In 1905, the Santa Rosa City Council temporarily suspended the midnight closing law for all saloons. For four days, the bars were open all night. All because "the horsemen" were in town.
This historical gem, uncovered by researcher Dee Blackman, is proof positive that 100 years ago, Santa Rosa, with its fast race track and reputation for horse breeding, was a destination for buyers, trainers and bettors from all over California. Racing meets that drew people by the trainload were regular events. Is it possible this could happen again?
For those who labor in the pastures of history, the very idea can cause ghost horses to ride across our landscape. And it's certainly a bit of history to make tavern owners dream of turning back the clock. That's no longer a local option. But the prospect of a renewed interest in horse racing, based on the completion of the fancy new turf track at the Sonoma County Fairgrounds, is enough to create a gleeful optimism among innkeepers and restaurant and bar owners around Sonoma County.
The addition of a grass track should attract faster horses, and the faster the horses, the higher the stakes, the fatter the bettors' wallets, the better it is for business.
A return to those glory years, when the county was a horseplayer's heaven, may have been what Jack DeMeo, a former fair director and racing chairman, had in mind.
DeMeo, a lawyer, has a personal history with the Santa Rosa track. He insists that his lifelong love of horses and horse racing began when he was 5 or 6 years old and his mother took him to a livery stable at the fairgrounds, where he was allowed to gallop on the old track. He and his wife, Judy, own some 15 thoroughbreds, including several that race on the fair circuit.
It was DeMeo who called a meeting a dozen years ago to talk about building a grass track here. At that meeting at the Occidental restaurant of another horse owner, Joe Negri, Jack recalls that representatives from Bay Meadows and Golden Gate Fields snickered at the notion that Sonoma County could pull off such an extravagant plan.
You'll have to excuse DeMeo, therefore, if he now mutters "I told you so." The new $3 million turf track, which will be dedicated on the first Saturday of this year's county fair with a "toast" from 5,000 souvenir champagne glasses filled with cider, could make Santa Rosa, once again, a preferred destination for horse breeders and horse players.
It is only the third turf track in Northern California - Bay Meadows and Golden Gate Fields being the other two. As such, it promises to not only entice more and faster thoroughbreds to race at our fair, but to attract other race meets. If it comes off as planned, it will indeed be a return to past glories.
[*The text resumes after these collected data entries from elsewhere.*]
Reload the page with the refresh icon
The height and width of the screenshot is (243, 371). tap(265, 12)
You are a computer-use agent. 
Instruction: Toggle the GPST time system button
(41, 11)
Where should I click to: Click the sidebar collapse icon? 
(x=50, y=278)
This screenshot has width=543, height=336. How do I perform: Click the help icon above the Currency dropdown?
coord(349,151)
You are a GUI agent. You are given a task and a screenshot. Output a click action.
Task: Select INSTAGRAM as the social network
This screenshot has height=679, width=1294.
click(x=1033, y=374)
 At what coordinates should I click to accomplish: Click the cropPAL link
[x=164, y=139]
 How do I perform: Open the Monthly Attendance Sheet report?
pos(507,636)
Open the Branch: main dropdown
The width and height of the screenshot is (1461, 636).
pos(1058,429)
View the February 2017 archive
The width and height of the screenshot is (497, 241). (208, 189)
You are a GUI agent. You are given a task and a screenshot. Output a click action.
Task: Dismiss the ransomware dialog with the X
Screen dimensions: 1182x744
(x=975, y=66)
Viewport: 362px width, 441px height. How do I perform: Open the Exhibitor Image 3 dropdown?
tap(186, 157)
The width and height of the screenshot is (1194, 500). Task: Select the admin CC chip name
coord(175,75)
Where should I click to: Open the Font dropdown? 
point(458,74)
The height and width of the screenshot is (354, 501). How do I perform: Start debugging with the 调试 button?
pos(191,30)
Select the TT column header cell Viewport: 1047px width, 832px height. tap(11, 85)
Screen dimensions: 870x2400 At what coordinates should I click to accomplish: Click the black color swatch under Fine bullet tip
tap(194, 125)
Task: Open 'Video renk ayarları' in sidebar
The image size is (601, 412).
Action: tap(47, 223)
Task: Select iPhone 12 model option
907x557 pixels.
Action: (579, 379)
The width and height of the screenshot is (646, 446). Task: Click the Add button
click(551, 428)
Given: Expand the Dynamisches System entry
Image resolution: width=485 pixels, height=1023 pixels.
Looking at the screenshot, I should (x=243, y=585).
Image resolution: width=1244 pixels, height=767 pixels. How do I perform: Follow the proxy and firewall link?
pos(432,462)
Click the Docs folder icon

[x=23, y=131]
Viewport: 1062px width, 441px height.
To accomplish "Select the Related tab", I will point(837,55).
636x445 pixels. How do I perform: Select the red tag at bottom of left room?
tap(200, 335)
EVER SINCE the 1850s, when Julio Carrillo, generally regarded as the founder of Santa Rosa, bet building lots in his new town that his fast mares could beat all comers, horses have been a big deal.
Before this area became Wine Country - even before it was Hop, Prune, Chicken or Gravenstein Country - it was Horse Country.
Turn back 120 years, to the 1880s, and you'll find that the Agricultural Park Association (a property that is now the county fairgrounds) boasted of "the fastest track on the Pacific Coast" and Santa Rosa was already one of the important racing towns in the state. Ladies were admitted to the covered grandstand that could seat 500 race fans. All the facilities were considered top drawer.